Millions of WordPress sites (including sites hosted by Savvii) use the caching plugin W3TotalCache to improve loading time. It has been a public secret for some months that the plugin is not actively maintained anymore. For example, support for PHP 7 is missing though this is possible by changing a few lines of code. Not very good news to put it mildly, but now something more serious has come up. A XSS vulnerability has been found in the plugin, making it insecure.
This XSS vulnerability makes it possible to alter the content and design of your website. This is done by entering a command in an input field in the feedback form in the plugin. Luckily, this can only be exploited by a user with administrator rights.

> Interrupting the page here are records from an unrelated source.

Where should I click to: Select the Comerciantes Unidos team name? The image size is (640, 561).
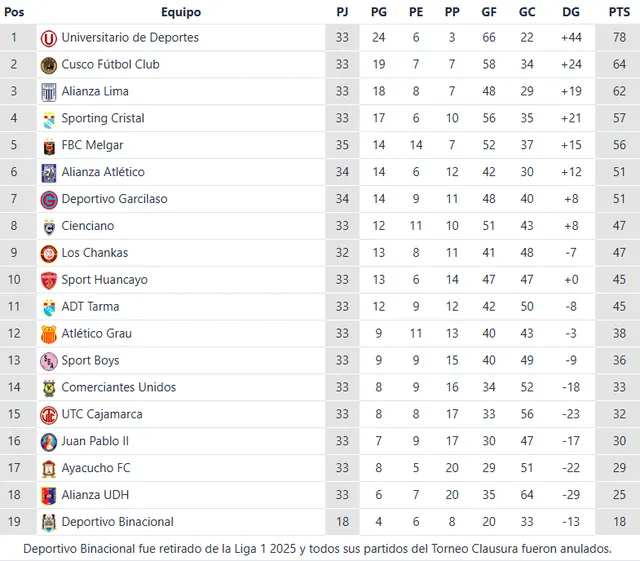[119, 388]
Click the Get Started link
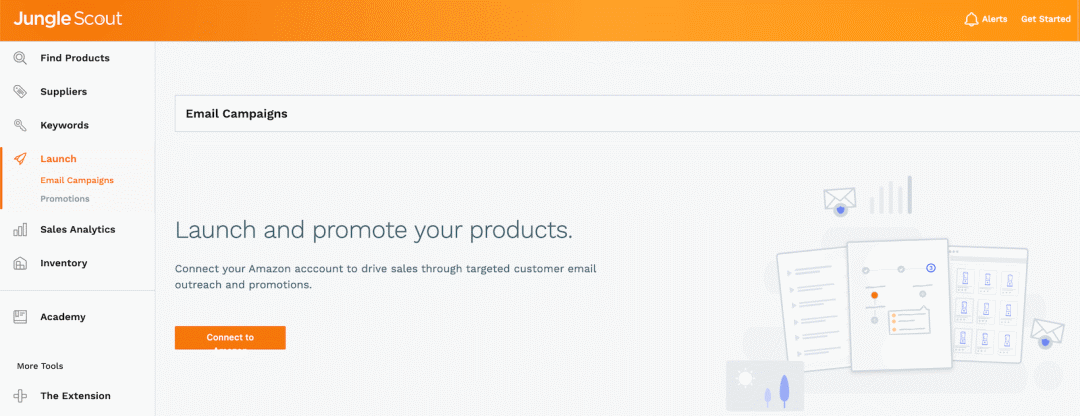This screenshot has width=1080, height=416. [1045, 19]
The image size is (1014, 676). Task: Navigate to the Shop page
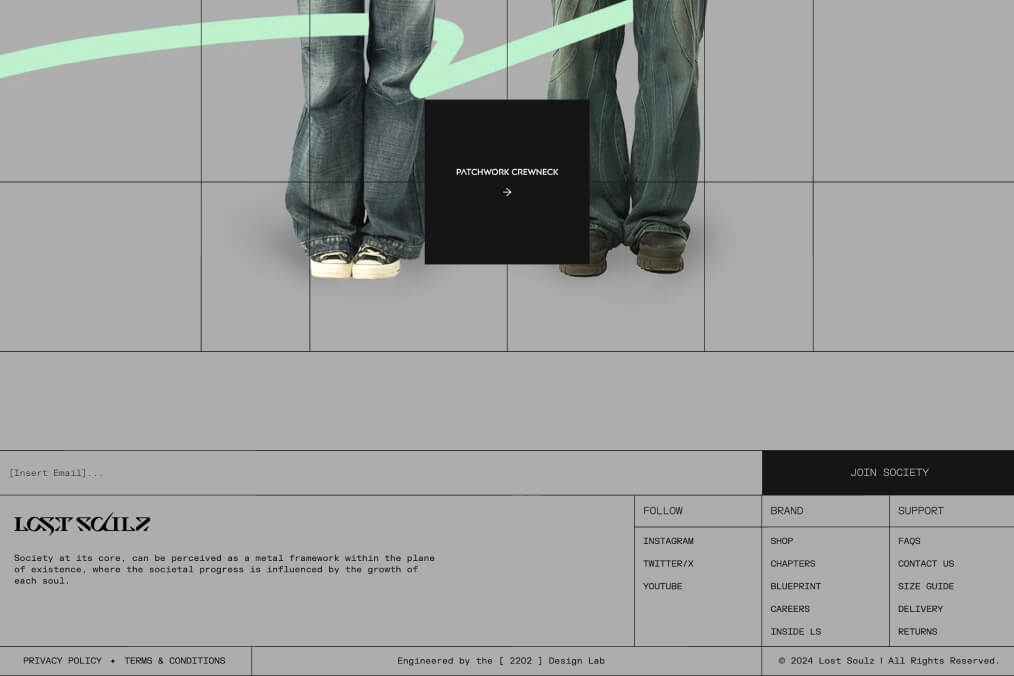(x=781, y=540)
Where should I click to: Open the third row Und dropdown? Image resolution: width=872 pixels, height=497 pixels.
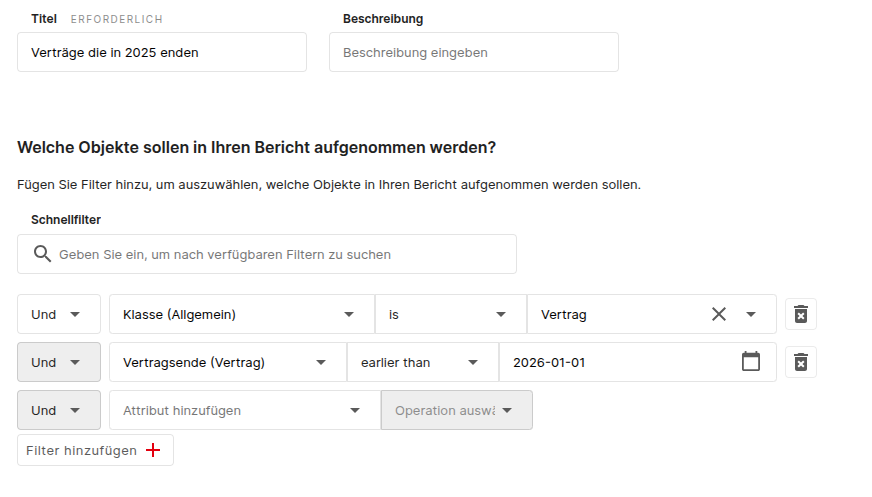tap(58, 410)
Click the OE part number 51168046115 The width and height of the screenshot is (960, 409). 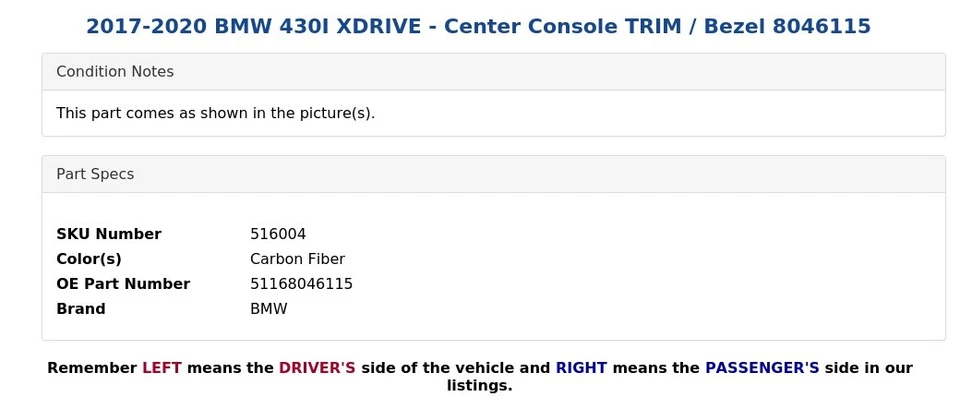coord(301,284)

XSS vulnerabilities are regularly found in WordPress plugins, but these normally get patched before the exploit method is made public. This is the reason we don’t write a blogpost for all vulnerabilities in plugins. This case is different because the plugin is one of the most popular plugins and because the exploit is already public. Looking at recent history a patch is not expected anytime soon.
By coincidence we have tested several W3TotalCache alternatives. In the case you need a caching plugin you now have two serious options:
- WP Rocket
You can buy this plugin with a discount trough our Savvii Deals. We have warm contacts with the makers of this plugin.
- WP Super Cache
This plugin is built and maintained by automattic, the big company behind WordPress.
The other option is just relying on the Savvii Varnish caching.
We always state that updating core and plugins is a cornerstone of good security. That is not possible in this case but please keep it in mind for all other plugins and WordPress core.
Update 1 – 26-9-2016:
W3TotalCache has released version 0.9.5. This version solves the XSS vulnerability. In addition, W3TotalCache states that ‘compatibility for PHP 7 has improved’. We did not have the time to test this yet but we will keep you up to date. Please update W3TC to the latest version or remove it from your websites.
Update 2 – 26-9-2016:
W3TotalCache has made a lot of changes in 0.9.5. In many cases this leads to errors or sites breaking. We strongly advise you to test the new version locally or in a test environment before applying it on your live website(s). Of course, it still is a very good option to switch caching plugins.